• [Trecho da página]
Entrevista: Khalid Alhogail, presidente da UITP

Os transportes permitem a vida.
Fazem o mundo funcionar.
Por Fred Carvalho, de Barcelona

A experiência ajudou a conseguir esta entrevista exclusiva com Khalid Alhogail, presidente da União Internacional de Transporte Público (UITP) em seus últimos dias de mandato durante o congresso da entidade, em Barcelona. Foi preciso muita resiliência, um pouco de atrevimento e também a sorte que todo jornalista deve ter.

Na conversa obtida, Khalid mostra toda a importância dos transportes, da sua presença forte durante a pandemia a permitir a movimentação dos laboratórios, hospitais, fábricas, produtores e processadores de alimentos, remédios, vacinas, profissionais de todos os níveis nas principais profissões fundamentais para o mundo continuar a funcionar mesmo quando o medo era dominante em todas as regiões do planeta.

O executivo se mostrou feliz com a escolha da canadense Renée Amilcar com sua sucessora e tem muita confiança no trabalho da primeira mulher a assumir a presidência da centenária entidade. 

Technibus – Como foi comandar a UITP durante a pandemia?

• [Bloco de dados]
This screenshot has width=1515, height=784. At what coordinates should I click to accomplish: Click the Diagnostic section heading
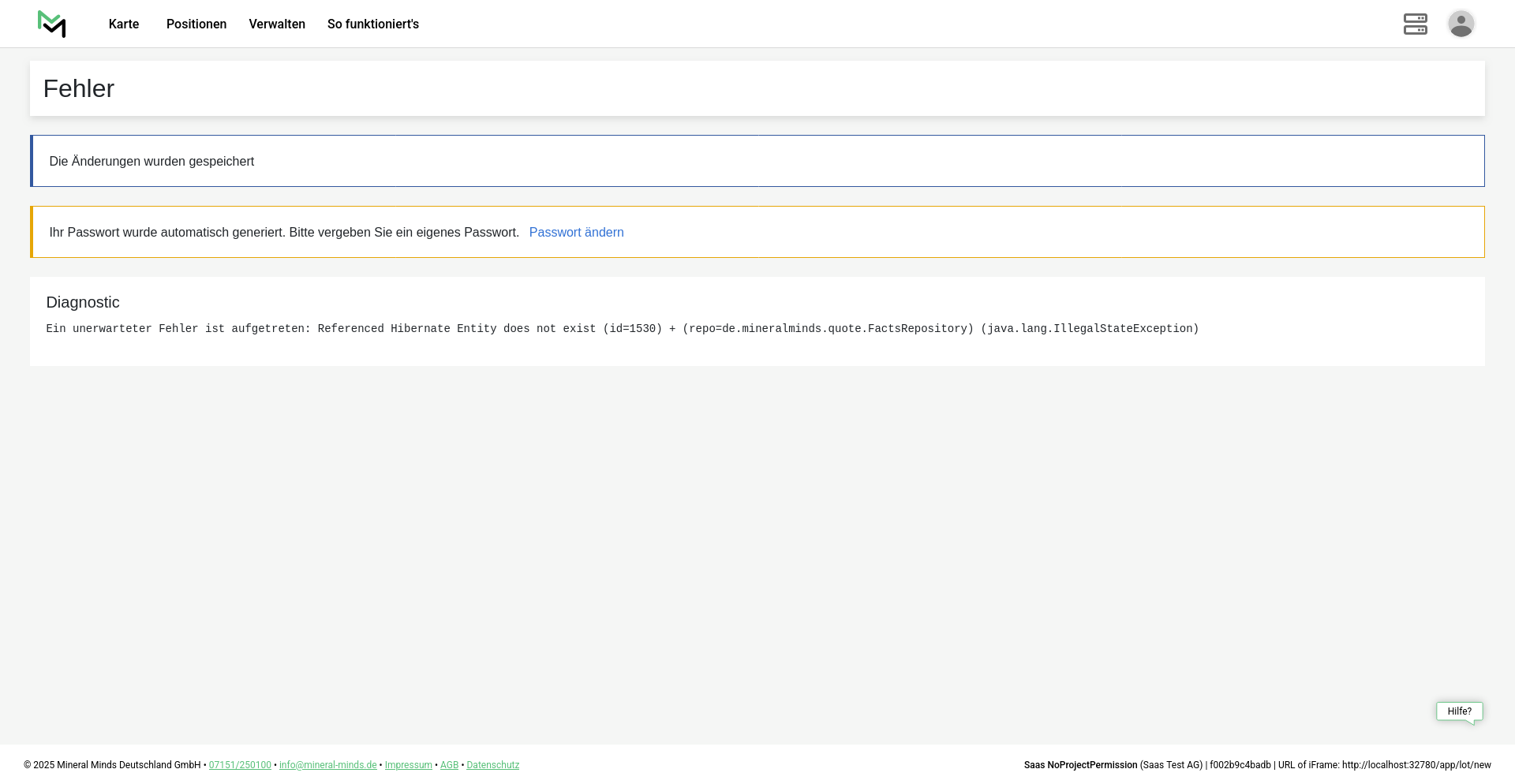[x=83, y=303]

• [O que fazer A]
Edite a entrevista com Khalid Alhogail: reescreva tudo o que vai de "Na conversa obtida, Khalid" até "durante a pandemia?", trocando "pandemia" por "crise sanitária".
• [O que fazer B]
Quais pessoas são citadas pelo nome na entrevista com Khalid Alhogail? Liste todas.
• [O que fazer C]
Escreva a parte seguinte da entrevista com Khalid Alhogail, a partir de onde ela para.
O material não tem nada a ver com a entrevista.

• [Sua resposta A]
Na conversa obtida, Khalid mostra toda a importância dos transportes, da sua presença forte durante a crise sanitária a permitir a movimentação dos laboratórios, hospitais, fábricas, produtores e processadores de alimentos, remédios, vacinas, profissionais de todos os níveis nas principais profissões fundamentais para o mundo continuar a funcionar mesmo quando o medo era dominante em todas as regiões do planeta.

O executivo se mostrou feliz com a escolha da canadense Renée Amilcar com sua sucessora e tem muita confiança no trabalho da primeira mulher a assumir a presidência da centenária entidade. 

Technibus – Como foi comandar a UITP durante a crise sanitária?

• [Sua resposta B]
Khalid Alhogail
Fred Carvalho
Renée Amilcar

• [Sua resposta C]
Khalid Alhogail – Há 15 anos sou membro muito ativo da entidade e sempre estive ligado aos grupos de comunicação com a imprensa, conselho executivo, conselho de políticas e, claro, da assembleia geral. Isto tornou minha vida, mesmo com as dificuldades da pandemia, mais produtiva neste período. E dada esta conexão que me permite reunir conhecimento e experiência, tenho muito orgulho de, junto aos meus colegas de diretoria executiva e da secretaria, termos passado pelos problemas que todos tiveram desde a pandemia mantendo a nossa estabilidade emocional e também apoiando as finanças da entidade enquanto prestávamos serviços aos nossos membros com o uso da tecnologia nos conectando por todos os meios para que nossos produtos e ações pudessem continuar.

Eu fazia pesquisas, estudos e treinamento on-line e agora aqui estamos nos, passada a pandemia, construindo e realizando este grande Congresso que bateu todos os recordes que tínhamos até então.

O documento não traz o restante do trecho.